Hodgson has until May 29 to name his 23-man squad for the tournament in Poland and Ukraine, giving him just over two weeks from the end of the Premier League season.
Capello knows the new England boss from their days coaching in Italy, and believes Hodgson is a “very good choice”, but is worried for the team’s chances given the short amount of time he has to prepare.
“It’s not a normal job. It’s difficult to create something. You can’t do something in a short space of time,” he told The Times.
“The idea is to create the team spirit and winning mentality in a really short time. This is very difficult. It will be hard. And the other thing is that you don’t play a lot of games. In nearly every game, you are either in or out.”
Hodgson, who leaves West Brom after their final two Premier League games, has experience of coaching national sides before, having guided Switzerland to the last 16 of the 1994 World Cup, and earning them qualification to Euro 96.
“I’ve known Roy since he was coaching in Italy and I have met him often in these last few years,” Capello said. “I believe he is a very good and experienced manager and he is a very good choice for the England national team. I wish him all the best for the future and Euro 2012.”
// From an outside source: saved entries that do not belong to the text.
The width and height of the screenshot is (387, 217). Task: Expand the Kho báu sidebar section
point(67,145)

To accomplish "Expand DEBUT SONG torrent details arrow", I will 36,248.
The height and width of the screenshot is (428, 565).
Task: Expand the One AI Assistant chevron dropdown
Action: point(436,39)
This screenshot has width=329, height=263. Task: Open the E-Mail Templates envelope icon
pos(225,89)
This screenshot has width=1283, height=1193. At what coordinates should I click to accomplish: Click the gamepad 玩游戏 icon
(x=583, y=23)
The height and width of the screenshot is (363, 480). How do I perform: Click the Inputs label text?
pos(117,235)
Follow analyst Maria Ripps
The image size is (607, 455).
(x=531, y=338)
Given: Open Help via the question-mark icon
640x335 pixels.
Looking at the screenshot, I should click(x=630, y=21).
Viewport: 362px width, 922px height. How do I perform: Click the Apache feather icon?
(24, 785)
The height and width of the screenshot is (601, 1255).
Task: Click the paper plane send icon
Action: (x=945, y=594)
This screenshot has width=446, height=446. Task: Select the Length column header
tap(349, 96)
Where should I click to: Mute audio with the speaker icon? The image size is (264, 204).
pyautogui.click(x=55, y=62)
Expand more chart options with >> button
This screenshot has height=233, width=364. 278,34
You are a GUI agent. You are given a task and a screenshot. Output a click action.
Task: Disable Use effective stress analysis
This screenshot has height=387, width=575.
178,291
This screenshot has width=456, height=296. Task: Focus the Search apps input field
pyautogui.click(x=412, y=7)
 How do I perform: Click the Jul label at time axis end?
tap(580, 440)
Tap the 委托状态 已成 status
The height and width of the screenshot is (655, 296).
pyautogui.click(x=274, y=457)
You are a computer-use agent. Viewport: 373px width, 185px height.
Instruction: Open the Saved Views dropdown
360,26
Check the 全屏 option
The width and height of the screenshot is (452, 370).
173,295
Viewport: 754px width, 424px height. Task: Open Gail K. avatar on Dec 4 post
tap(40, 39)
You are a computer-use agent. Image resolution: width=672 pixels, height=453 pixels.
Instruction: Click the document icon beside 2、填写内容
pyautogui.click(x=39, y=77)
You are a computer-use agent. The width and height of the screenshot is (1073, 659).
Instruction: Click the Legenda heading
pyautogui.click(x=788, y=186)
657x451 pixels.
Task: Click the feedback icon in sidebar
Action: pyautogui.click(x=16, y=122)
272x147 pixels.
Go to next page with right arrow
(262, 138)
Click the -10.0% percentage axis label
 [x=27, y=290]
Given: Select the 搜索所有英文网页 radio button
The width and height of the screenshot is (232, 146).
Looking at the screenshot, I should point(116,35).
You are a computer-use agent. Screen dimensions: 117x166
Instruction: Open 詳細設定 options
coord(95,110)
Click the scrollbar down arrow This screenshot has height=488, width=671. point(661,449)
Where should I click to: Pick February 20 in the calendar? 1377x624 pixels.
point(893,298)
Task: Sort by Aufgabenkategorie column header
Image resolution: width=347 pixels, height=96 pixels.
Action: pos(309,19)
Capello, whose post at England was his first as a national-team manager, knows that club and international management are very different jobs, and Hodgson has a short amount of time to assert his authority and unite the squad.
“As a club manager, you are a manager,” he added.
“As a national team manager, you are a selector. You cannot work with and get the best out of the players all of the time because some are injured, some are not in a top moment, some are unhappy with their club’s position, some have a problem with their manager.
“I’m happy with the job I did for England. I hope that England will be one of the best teams at the Euros and they can show my job was really good. If things go well as I hope, people will recognise that I did a good job.”